Zelf volgt hij de 16e-eeuwse karmeliet Johannes van het Kruis, die een democratischer opvatting heeft: de kenmerken van mystieke ervaringen zijn ook de kenmerken van de geloofservaring. Schiettecatte legt dat als volgt uit: De geloofservaring is dezelfde als de mystieke ervaring, maar op een minder diep en intens niveau. Maar kwantiteit kan transformeren in kwaliteit. Een voorbeeld: je gooit rode verf in melk. Die melk blijft een hele tijd wit of witachtig, maar plots is ze zo verzadigd dat ze niet wit meer is maar rood. Zo werkt het met de geloofservaring ook: die kan intens worden. God beleven is niet zo zeldzaam. Er is meer mystiek dan we denken.
Interreligieuze mystiek draagt bij aan wereldvrede
Ondertussen heeft Schiettecatte met al dat lezen, mediteren en koorddansen een hoger doel. Hij wil zijn intermystiek inzetten voor wereldvrede. Daarvoor is volgens hem een diep begrip van de ander nodig. Hij wil onze verschillen vieren.
We moeten ophouden te verlangen dat de ander is zoals ik. We hebben altijd gedacht dat we één moeten zijn door eenvormigheid. Dat is een valkuil.
Authentieke eenheid is: gemeenschap in verscheidenheid. Hoe meer verschil, hoe liever! We hebben, zoals de Anglicaanse theoloog Andrew Shanks zegt, xenofilie nodig, in plaats van xenofobie. Dat vind ik heel belangrijk.

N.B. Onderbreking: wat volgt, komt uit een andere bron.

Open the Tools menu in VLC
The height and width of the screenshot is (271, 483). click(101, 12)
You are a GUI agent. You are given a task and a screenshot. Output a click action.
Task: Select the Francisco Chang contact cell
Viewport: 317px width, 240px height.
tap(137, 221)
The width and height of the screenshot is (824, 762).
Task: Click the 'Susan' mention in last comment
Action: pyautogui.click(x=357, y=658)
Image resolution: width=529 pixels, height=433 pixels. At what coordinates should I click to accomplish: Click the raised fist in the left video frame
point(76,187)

Ik heb een vriendin die veel van de joodse mystiek houdt. We zijn van plan om samen te werken rond de ‘trialoog’ christendom - jodendom - islam. Door een intrareligieuze dialoog te starten over de mystiek van de drie monotheïstische religies willen we bouwen aan toenadering. Op mijn heel kleine terreintje wil ik mijn steentje bijdragen aan vernieuwing van het christendom, en aan wereldvrede.
Een bescheiden bruggenbouwer dus, of een rebel van de liefde, deze pater in zijn bruine pij. Bij het afscheid complimenteert hij mijn sjaal: Zijn dat klaprozen? Hafiz schreef daarover:
Rood is de kleur van de liefde, maar de liefde is ook lijden. Daarom is het hart van de klaproos zwart. Mooi hè?